Amy had watched the Christ’s Rebellion bus try to stop, but it was a lumbering, clumsy beast skidding through a few inches of standing water—it hadn’t even been close. The bus had splashed face-first into the rushing current and Ted’s pickup had soon followed. Ted’s friend behind the wheel had tried to swerve around the bus wreck to the other lane, only to see the pavement vanish from under him.
So now there was Ted, upstream to Amy’s left, standing on the bed of his sinking pickup and smashing at the rear window with the butt of his rifle so the driver could climb out. It wasn’t working. Amy had the thought that the guy had probably already drowned. Meanwhile, tiny hands were slapping and clawing at the rear windows of the school bus, children and panicked biker moms screaming from within.

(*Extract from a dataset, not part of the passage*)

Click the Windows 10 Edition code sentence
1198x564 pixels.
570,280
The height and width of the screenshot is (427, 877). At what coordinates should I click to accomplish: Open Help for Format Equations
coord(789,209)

The hulking black NON trucks had in fact gotten stopped in time, and were now parked on either side of Amy. They were disgorging the black cloaks all around her, ready to finish the job. Behind her was the RV, headlights casting shadows across the chaos in the river. She could hear John shouting something from back there.
Then, two more headlights joined the party—the sedan of the unkillable female NON agent.
There was a scraping and a groaning noise from the bus, and it lurched to Amy’s right. The current was grabbing at it, trying to yank it downstream, to swallow it up, to drown everyone on board.
Amy ran toward the rear of the bus, yelling, “Cover me!” in Ted’s direction. No idea if he could hear her—all she could hear were screams and the thundering stampede of angry water. She would have to jump to climb up on the rear bumper …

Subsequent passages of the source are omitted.